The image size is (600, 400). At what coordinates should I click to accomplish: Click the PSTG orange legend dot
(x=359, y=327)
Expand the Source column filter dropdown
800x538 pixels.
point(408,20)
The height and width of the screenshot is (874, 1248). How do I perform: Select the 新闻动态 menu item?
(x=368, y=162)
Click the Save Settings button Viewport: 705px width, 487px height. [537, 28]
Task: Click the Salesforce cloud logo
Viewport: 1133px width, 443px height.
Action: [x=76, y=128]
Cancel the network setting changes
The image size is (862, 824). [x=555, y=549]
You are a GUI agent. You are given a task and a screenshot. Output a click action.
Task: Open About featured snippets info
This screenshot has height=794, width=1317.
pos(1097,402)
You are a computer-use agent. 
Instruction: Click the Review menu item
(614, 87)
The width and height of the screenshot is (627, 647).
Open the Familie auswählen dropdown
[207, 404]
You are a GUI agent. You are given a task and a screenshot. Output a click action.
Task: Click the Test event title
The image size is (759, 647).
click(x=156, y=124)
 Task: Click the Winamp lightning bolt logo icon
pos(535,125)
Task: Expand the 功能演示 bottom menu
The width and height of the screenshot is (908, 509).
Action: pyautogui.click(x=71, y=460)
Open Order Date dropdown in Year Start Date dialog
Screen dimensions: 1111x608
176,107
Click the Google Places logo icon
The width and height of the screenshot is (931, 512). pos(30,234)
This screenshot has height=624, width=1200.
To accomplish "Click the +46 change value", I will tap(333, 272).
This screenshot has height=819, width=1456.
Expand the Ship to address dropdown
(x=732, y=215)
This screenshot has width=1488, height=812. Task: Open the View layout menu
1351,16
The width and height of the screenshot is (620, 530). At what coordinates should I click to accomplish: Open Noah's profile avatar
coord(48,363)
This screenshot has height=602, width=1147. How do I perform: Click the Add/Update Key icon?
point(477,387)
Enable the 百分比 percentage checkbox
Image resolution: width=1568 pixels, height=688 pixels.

### Requirement:
Would you please write out the entire listing exactly?

### Solution for this task:
The image size is (600, 400). At what coordinates should I click to accomplish: Click the PSTG orange legend dot
(x=359, y=327)
Expand the Source column filter dropdown
800x538 pixels.
point(408,20)
The height and width of the screenshot is (874, 1248). How do I perform: Select the 新闻动态 menu item?
(x=368, y=162)
Click the Save Settings button Viewport: 705px width, 487px height. [537, 28]
Task: Click the Salesforce cloud logo
Viewport: 1133px width, 443px height.
Action: [x=76, y=128]
Cancel the network setting changes
The image size is (862, 824). [x=555, y=549]
You are a GUI agent. You are given a task and a screenshot. Output a click action.
Task: Open About featured snippets info
This screenshot has height=794, width=1317.
pos(1097,402)
You are a computer-use agent. 
Instruction: Click the Review menu item
(614, 87)
The width and height of the screenshot is (627, 647).
Open the Familie auswählen dropdown
[207, 404]
You are a GUI agent. You are given a task and a screenshot. Output a click action.
Task: Click the Test event title
The image size is (759, 647).
click(x=156, y=124)
 Task: Click the Winamp lightning bolt logo icon
pos(535,125)
Task: Expand the 功能演示 bottom menu
The width and height of the screenshot is (908, 509).
Action: pyautogui.click(x=71, y=460)
Open Order Date dropdown in Year Start Date dialog
Screen dimensions: 1111x608
176,107
Click the Google Places logo icon
The width and height of the screenshot is (931, 512). pos(30,234)
This screenshot has height=624, width=1200.
To accomplish "Click the +46 change value", I will tap(333, 272).
This screenshot has height=819, width=1456.
Expand the Ship to address dropdown
(x=732, y=215)
This screenshot has width=1488, height=812. Task: Open the View layout menu
1351,16
The width and height of the screenshot is (620, 530). At what coordinates should I click to accomplish: Open Noah's profile avatar
coord(48,363)
This screenshot has height=602, width=1147. How do I perform: Click the Add/Update Key icon?
point(477,387)
Enable the 百分比 percentage checkbox
Image resolution: width=1568 pixels, height=688 pixels.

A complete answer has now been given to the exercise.